House price growth in London has hit a seven year low according to Hometrack, with prices actually down across 42 per cent of postcodes.
The consultancy’s latest cities price index shows that with over two fifths of postcodes showing annual price falls, the headline rate of house price growth across the capital has slowed to just 1.0 per cent, down from 4.3 per cent a year ago.
This is the lowest annual rate of growth since August 2011.
In contrast, regional cities such as Edinburgh, Liverpool and Manchester are registering house price growth in excess of seven per cent per annum.
The slowdown in the capital is primarily driven by single digit price falls across inner London. Fifteen of the 46 local authorities that make up the London index are experiencing price falls.
Hometrack says house prices continue to increase across the majority of London postcodes but the number registering positive growth has declined over the last 12 months.
The consultancy says this is a result of numerous tax changes impacting overseas and domestic investors and stretched affordability levels for owner occupiers that have been compounded by Brexit uncertainty. The majority of these markets are falling by as much as 5.0 per cent annually with no signs of any acceleration in the rate of price falls.

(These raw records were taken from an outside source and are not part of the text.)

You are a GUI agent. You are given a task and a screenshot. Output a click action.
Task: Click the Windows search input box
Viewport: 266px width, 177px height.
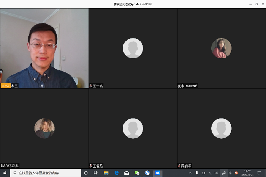(x=46, y=173)
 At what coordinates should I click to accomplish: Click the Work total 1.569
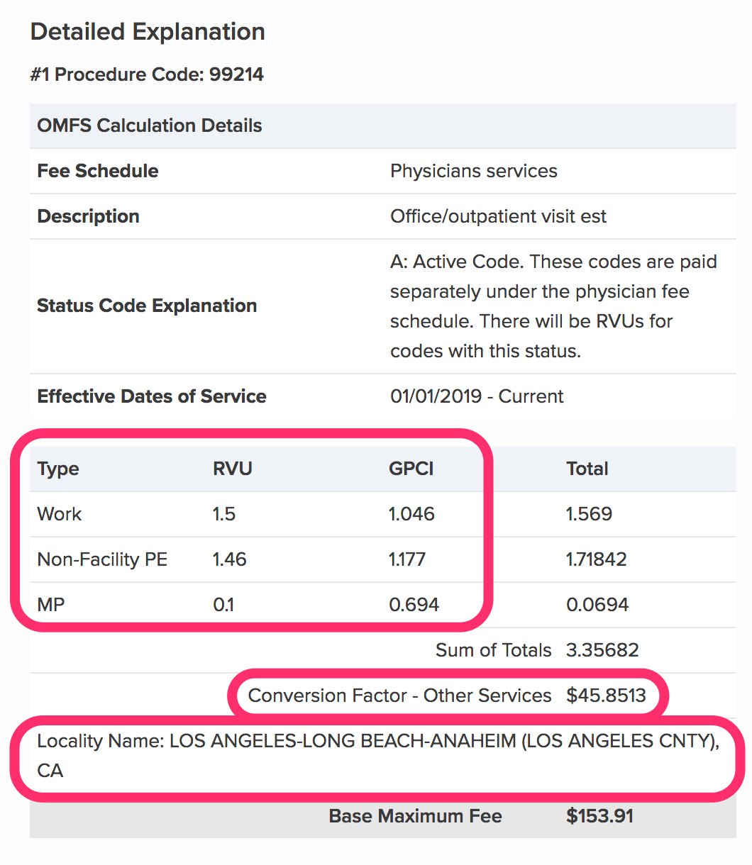(x=589, y=514)
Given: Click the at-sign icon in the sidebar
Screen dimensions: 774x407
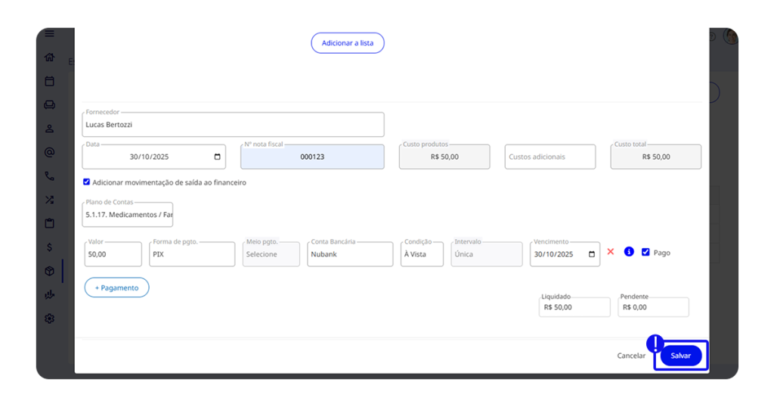Looking at the screenshot, I should click(x=50, y=152).
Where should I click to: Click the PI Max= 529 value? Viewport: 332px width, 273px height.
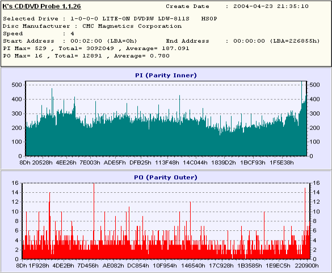24,48
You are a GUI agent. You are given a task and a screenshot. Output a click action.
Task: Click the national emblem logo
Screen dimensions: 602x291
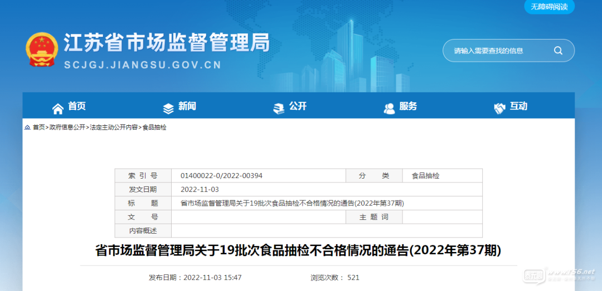42,49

The downward pressure on house prices is greatest across inner London areas where prices are highest prices and yields lowest, and where there is a greater share of discretionary buyers. The time it takes to sell a residential property in inner London has risen to 18 weeks, almost double that of outer London and the city’s commuter areas.
Based on current trends, Hometrack expects year on year house price growth for the capital as a whole to shift into negative territory by the middle of 2018.
In contrast, house price growth outside southern England remains robust, well ahead of the growth in earnings.
Half of cities covered by the index are recording higher price growth than a year ago while the other ten are registering lower growth led by Bristol, Southampton and London.
Prices are falling in Cambridge (down 1.5 per cent) and Aberdeen (down 7.7 per cent) – Hometrack says Cambridge is performing like an extension of the London housing market.
There are five cities registering house price growth in excess of seven per cent - Edinburgh, Liverpool, Leicester, Birmingham and Manchester.
“The weakness in London’s housing market has been building since 2015 on the back of numerous tax changes aimed at overseas and UK investors and growing affordability pressures facing home owners. Sales volumes are first to be hit when demand weakens and housing turnover across London is down 17 per cent since 2014” explains Richard Donnell, insight director at Hometrack.
“We expect the balance of markets registering price falls to increase over 2018 as prices continue to adjust to what buyers are prepared to pay. Average London house prices are up 86 per cent on 2009 levels so there is a sizable equity buffer to absorb any price falls” he adds.